■ **Task goal**
Look for the word "agent" in the material below, then report each line where it occurs.

---------- Records supplied

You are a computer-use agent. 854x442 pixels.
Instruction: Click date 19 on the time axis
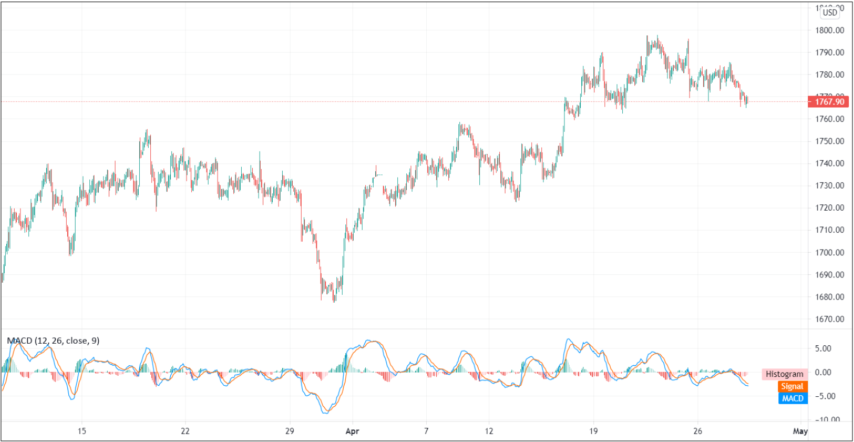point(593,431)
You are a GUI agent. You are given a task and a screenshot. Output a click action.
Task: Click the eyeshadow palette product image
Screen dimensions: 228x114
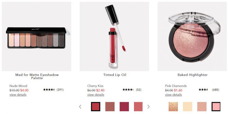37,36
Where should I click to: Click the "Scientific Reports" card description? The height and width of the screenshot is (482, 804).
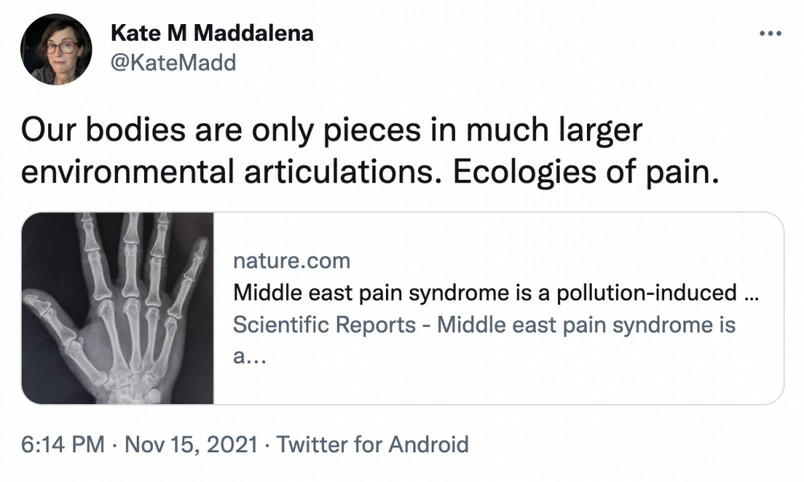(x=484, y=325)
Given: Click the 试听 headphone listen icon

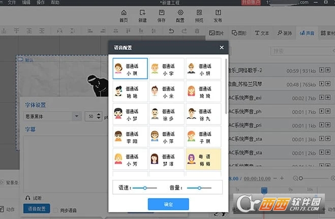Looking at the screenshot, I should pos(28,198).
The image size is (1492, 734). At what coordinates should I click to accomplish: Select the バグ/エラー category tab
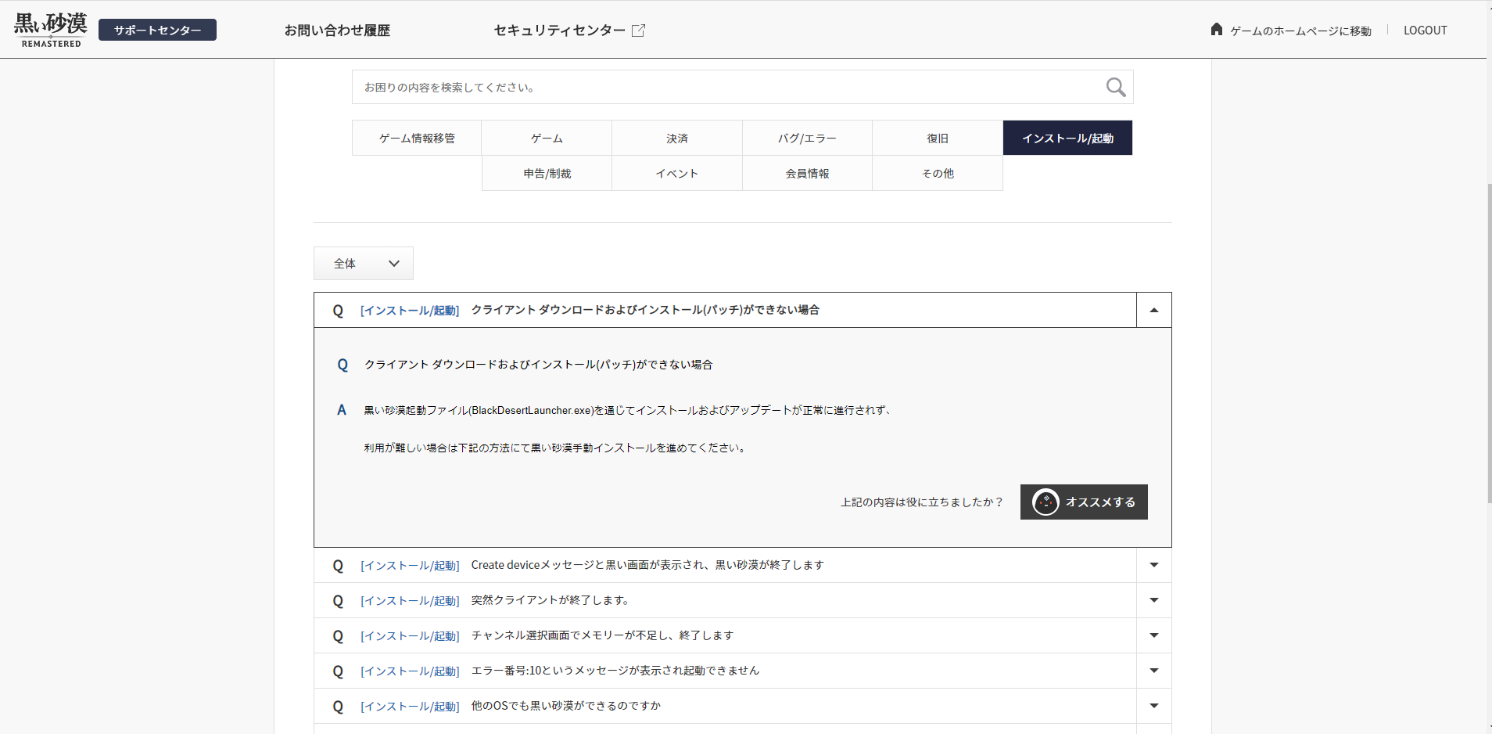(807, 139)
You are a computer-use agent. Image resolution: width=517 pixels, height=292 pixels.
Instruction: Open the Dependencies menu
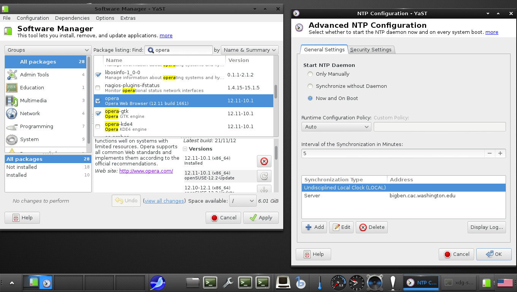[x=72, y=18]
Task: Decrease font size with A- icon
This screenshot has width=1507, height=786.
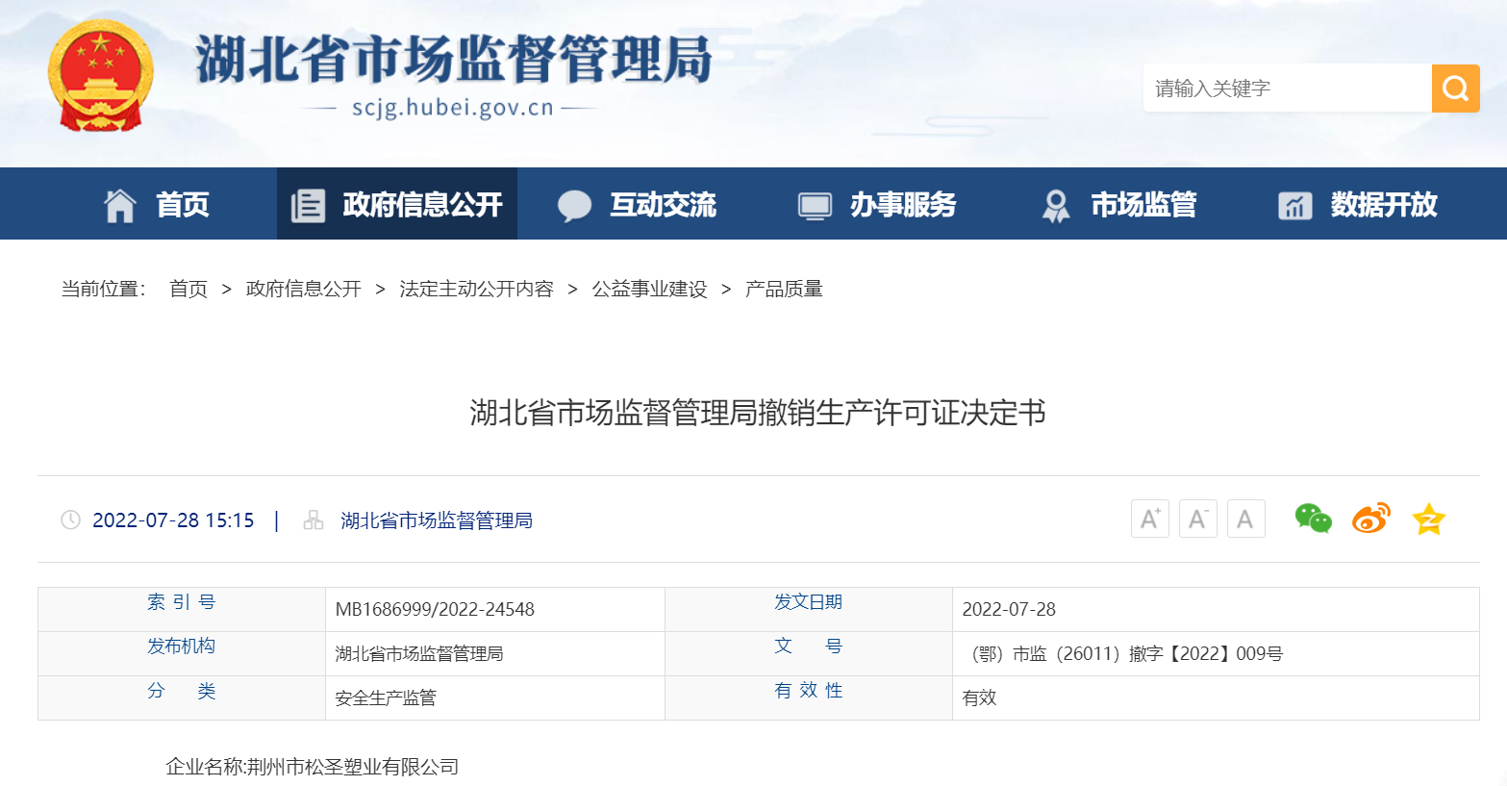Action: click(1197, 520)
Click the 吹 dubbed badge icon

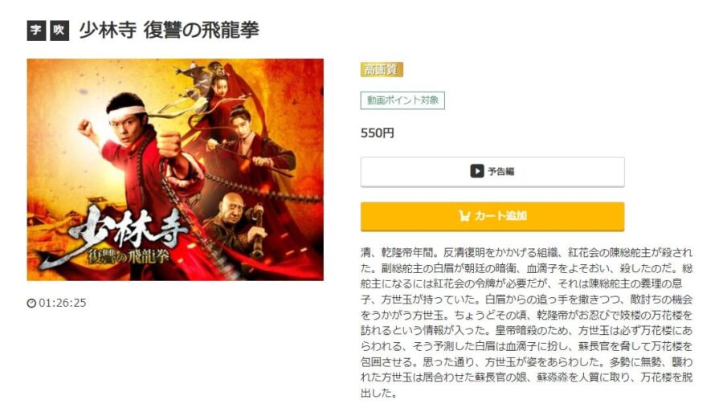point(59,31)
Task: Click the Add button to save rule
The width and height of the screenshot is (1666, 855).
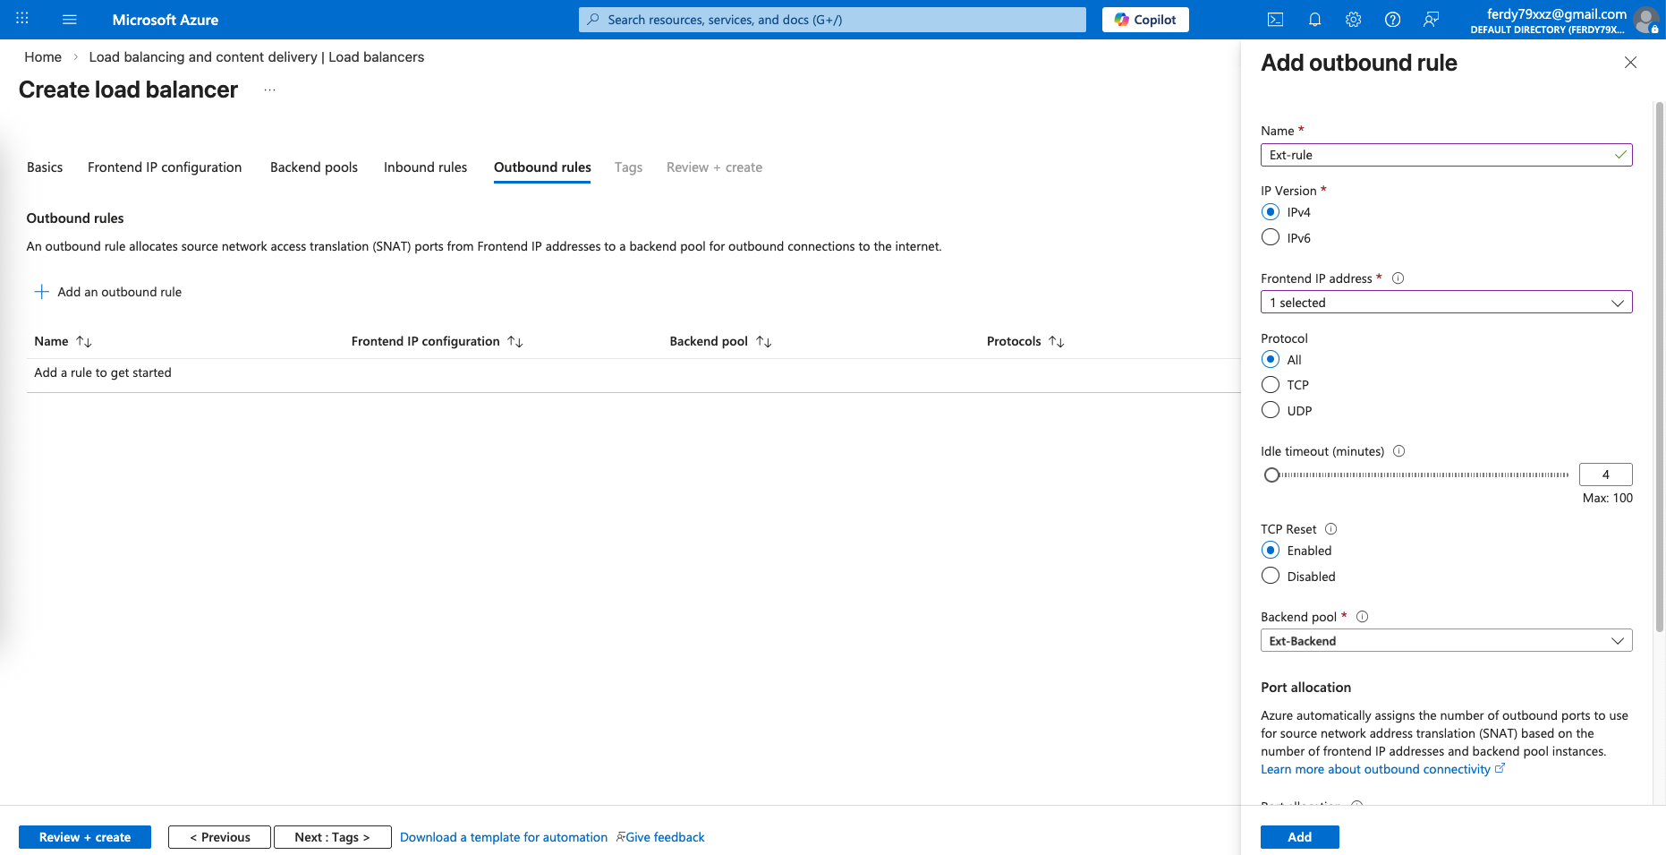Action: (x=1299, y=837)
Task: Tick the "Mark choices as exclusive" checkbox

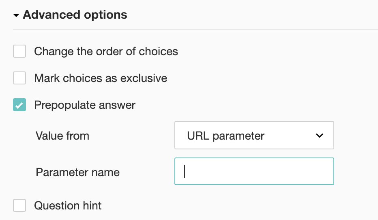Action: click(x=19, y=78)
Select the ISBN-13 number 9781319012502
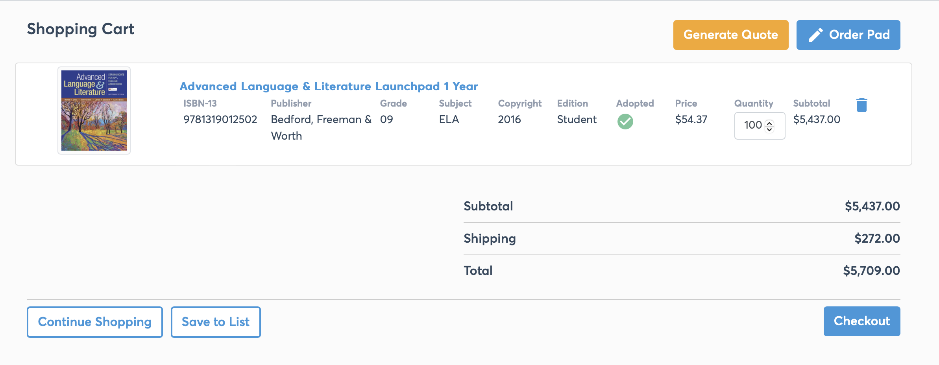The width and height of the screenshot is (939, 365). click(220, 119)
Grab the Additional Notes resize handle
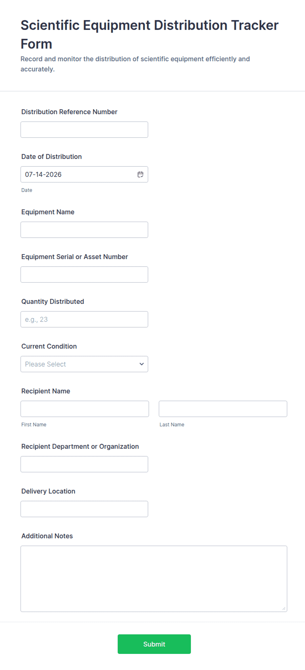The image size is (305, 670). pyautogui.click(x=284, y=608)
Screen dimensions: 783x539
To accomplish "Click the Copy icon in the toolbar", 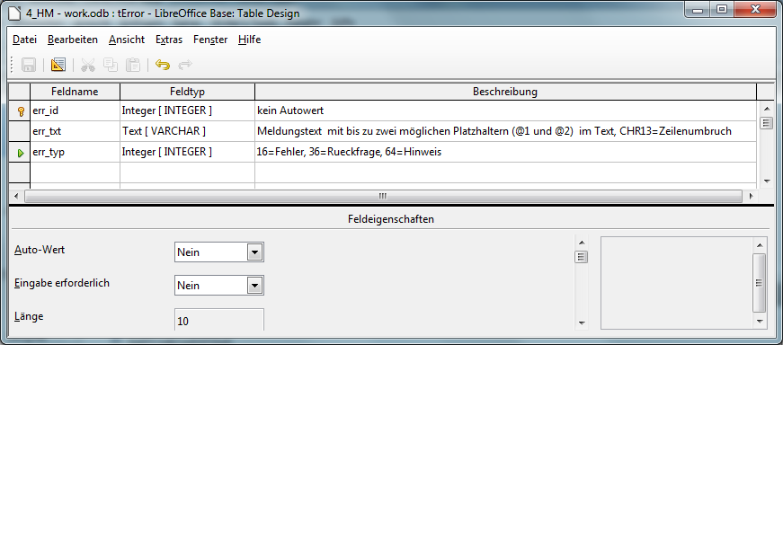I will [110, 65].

--------------------

■ **Solution to this exercise**
You are a computer-use agent. 854x442 pixels.
You are a GUI agent. You are given a task and a screenshot. Output a click action.
You are a computer-use agent. Image resolution: width=517 pixels, height=292 pixels.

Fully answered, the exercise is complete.